Nous y étions enfin : le gouvernement par les médias était devenu spectacle. Et lorsque Kevin sortit sous les acclamations de la foule, un commentateur avisé ne manqua pas de rappeler que le vieil auteur du « Droit à la paresse » avait jadis prophétisé qu’un jour les politiciens se reconvertiraient dans l’industrie du spectacle pour se rendre enfin utiles.
***
La suite de l’histoire appartient à l’Histoire avec un grand H : Kevin fut réélu facilement au premier tour, inaugurant ainsi une nouvelle ère présidentielle. Car le message politique avait totalement disparu du débat, remplacé par la figure omniprésente du porteur du message. Les intellectuels de ces décennies obscures dissertèrent longuement sur ce phénomène de médiatisation à outrance de la fonction politique, mettant en garde le peuple et les élus mais rien n’y fit, le processus semblait alors irréversible.

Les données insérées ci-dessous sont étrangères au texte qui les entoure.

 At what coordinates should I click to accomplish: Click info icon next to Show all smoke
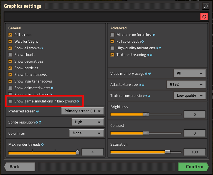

Les années passèrent et, un jour, Marcel accéda enfin aux plus hautes fonctions, succédant à son père et poursuivant ainsi la dynastie d’enfants-rois. Car le processus d’infantilisation avait aussi atteint celui qui fut, jadis, un adulte avant l’âge.
L’ère, qu’un philosophe du siècle passé avait décrite comme le triomphe de l’homme-masse, culminait enfin avec l’avènement de ces enfants-rois, de ces hommes qui ne se reconnaissent que des droits mais aucune obligation, qui veulent imposer au monde leur absolue médiocrité.
Vous savez comment cette époque s’acheva, je n’y reviendrai pas. Mais demeure encore en nous le sentiment d’un effroyable gâchis. Il importe que la génération actuelle se souvienne de ces temps archaïques afin de ne plus jamais élire un Kevin ou un Marcel à la fonction suprême.